This blog chronicles the importance of and efforts to return to Mother Earth in spirit and in body. This journey is not one of primitivism or reenactment of an earlier age. It's hope is to inspire me to find the middle ground between necessities of the 21st Century, the need to find a simpler way of life, and our ethical responsibility to protect the land and preserve our natural resources.

Monday, May 24, 2010

Russian lays claim to log home

Britain’s Telegraph reports that one-time Russian gangster Nikoai Sutyagin’s home is near demolition. The less charitably disposed dismiss it as a glorified barn, fire hazard and eyesore. But on one thing everyone agrees: Nikolai Sutyagin’s home is certainly different.

A jumble of logs and planking rises 144 feet to form Sutyagin’s record-breaking ‘eighth wonder of the world.’ Dominating the skyline of Arkhangelsk, a city in Russia’s far northwest, it is believed to be the world’s tallest wooden house, soaring 13 floors to reach 144ft. The house that Sutyagin built is also crumbling, incomplete and under threat of demolition from city authorities determined to end the former convict’s eccentric 15-year project.
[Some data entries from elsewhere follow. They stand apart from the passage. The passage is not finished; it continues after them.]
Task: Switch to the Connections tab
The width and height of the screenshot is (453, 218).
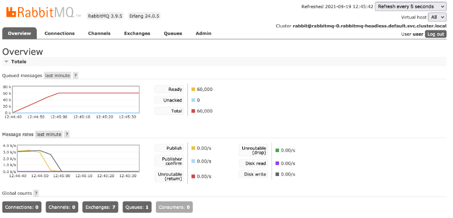Action: (x=60, y=33)
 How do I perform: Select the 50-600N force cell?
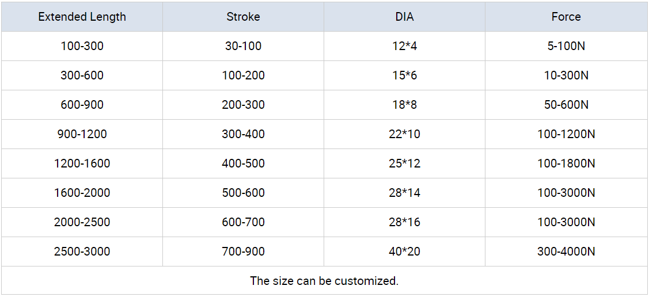pos(566,105)
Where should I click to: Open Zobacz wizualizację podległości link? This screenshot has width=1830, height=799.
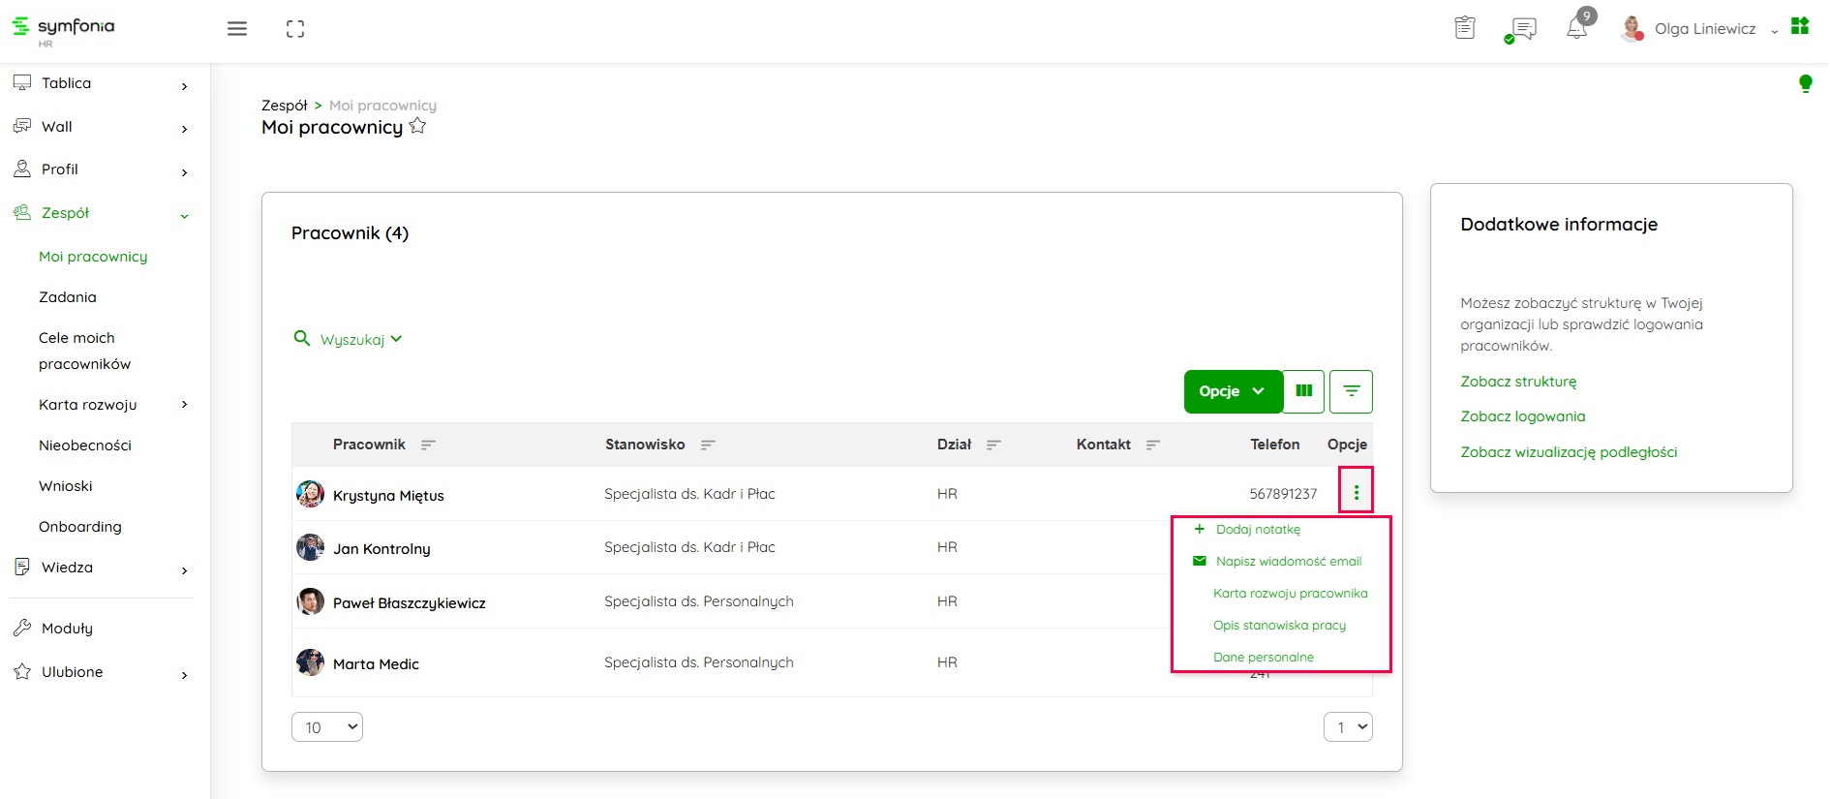click(1569, 452)

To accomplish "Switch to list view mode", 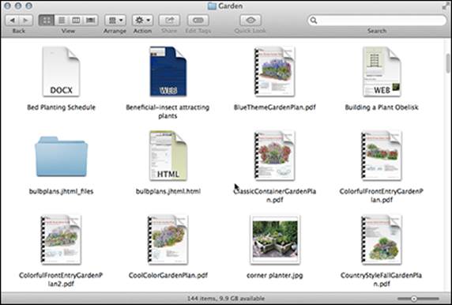I will [x=62, y=21].
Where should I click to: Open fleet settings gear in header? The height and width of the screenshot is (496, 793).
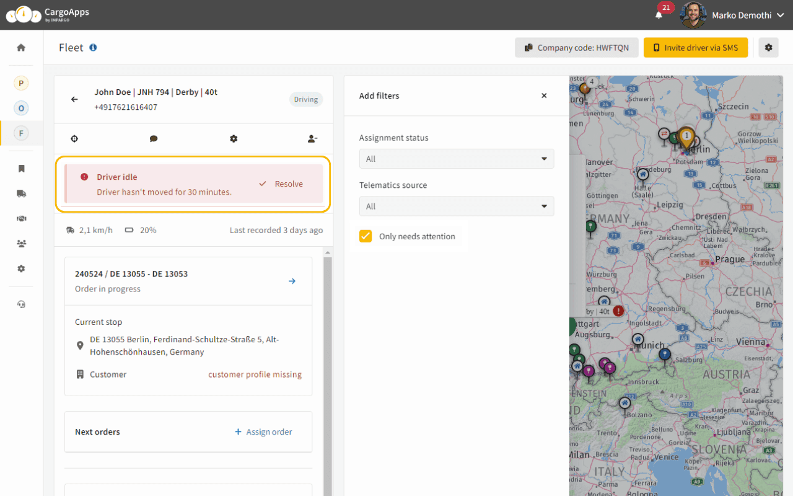click(768, 48)
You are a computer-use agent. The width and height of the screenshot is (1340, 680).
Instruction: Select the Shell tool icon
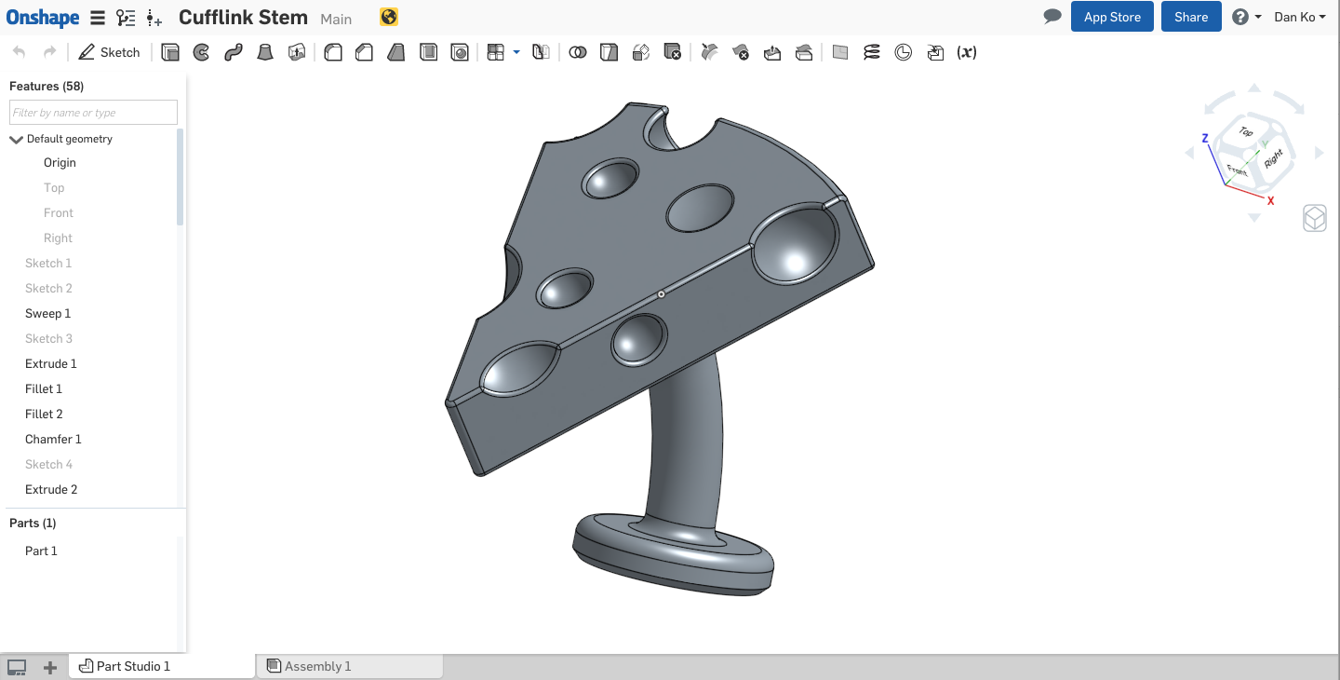tap(428, 52)
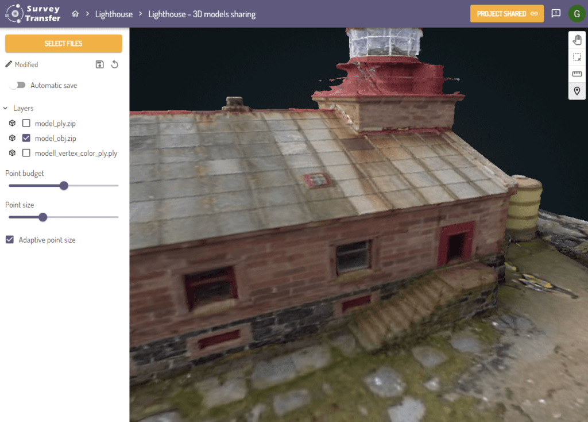This screenshot has height=422, width=588.
Task: Activate the rectangle selection tool
Action: (577, 57)
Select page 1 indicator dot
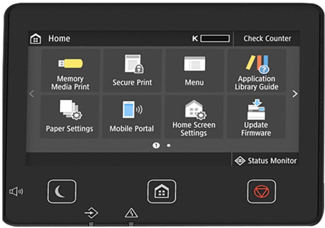The width and height of the screenshot is (325, 228). pyautogui.click(x=156, y=145)
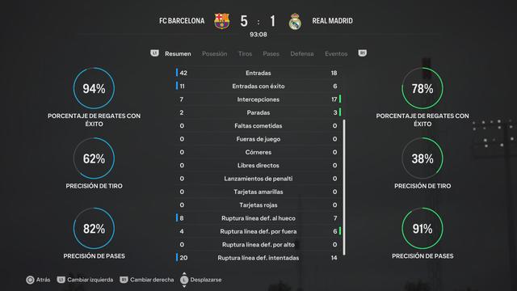Click the Ruptura línea def. intentadas row
The height and width of the screenshot is (291, 517).
pos(259,258)
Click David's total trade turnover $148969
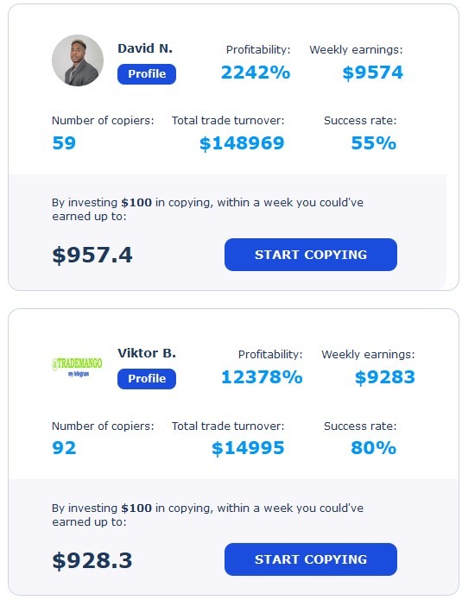This screenshot has width=462, height=600. pos(242,143)
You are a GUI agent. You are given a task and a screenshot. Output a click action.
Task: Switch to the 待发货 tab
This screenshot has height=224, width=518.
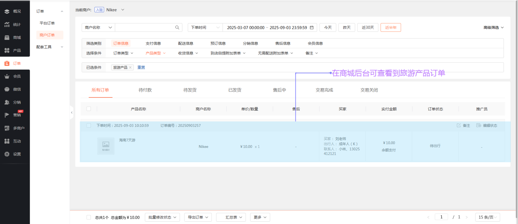point(190,90)
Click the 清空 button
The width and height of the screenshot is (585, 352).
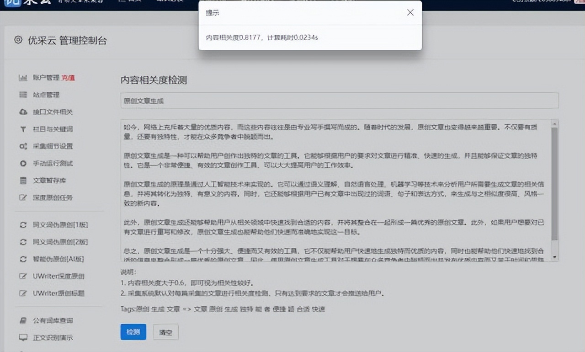pos(165,332)
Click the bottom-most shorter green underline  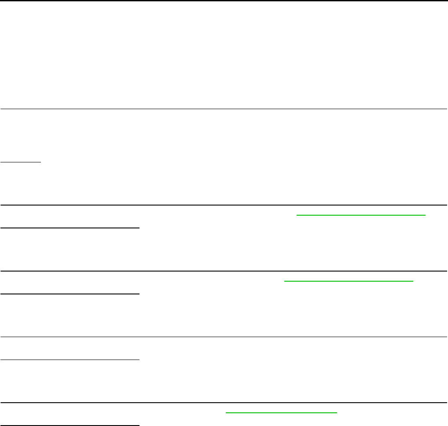click(281, 412)
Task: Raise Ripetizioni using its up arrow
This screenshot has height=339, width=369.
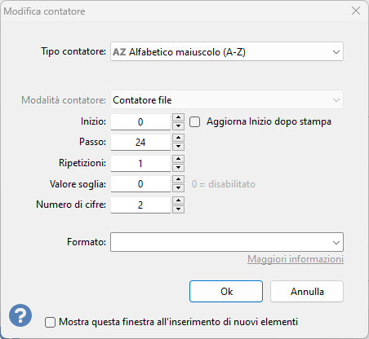Action: click(178, 159)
“First I added three floors but then the house looked ungainly, like a mushroom,” he said. “So I added another and it still didn’t look right so I kept going. What you see today is a happy accident.”

There were other motives too. Having grown up in a Soviet communal flat, Sutyagin said he felt lonely living by himself. Not only would his house make a perfect love nest for his molls, it could also accommodate the 18 executives at his construction company. He even built a five-story bath house in the garden, complete with rooms where he and his colleagues could have a little bit of privacy with their girlfriends.

Neighbors consider it a monstrosity and the city authorities, pointing to bylaws that say no wooden structure should be higher than two floors, warn that fire could cause the whole suburb to go up in flames. They have begun action to pull it down. Meanwhile, he spends his time taking visitors on death-defying tours that involve criss-crossing rotting planks, tumbling over logs, and climbing icy ladders. Yet, he holds the record for having built the largest “log cabin” in the world.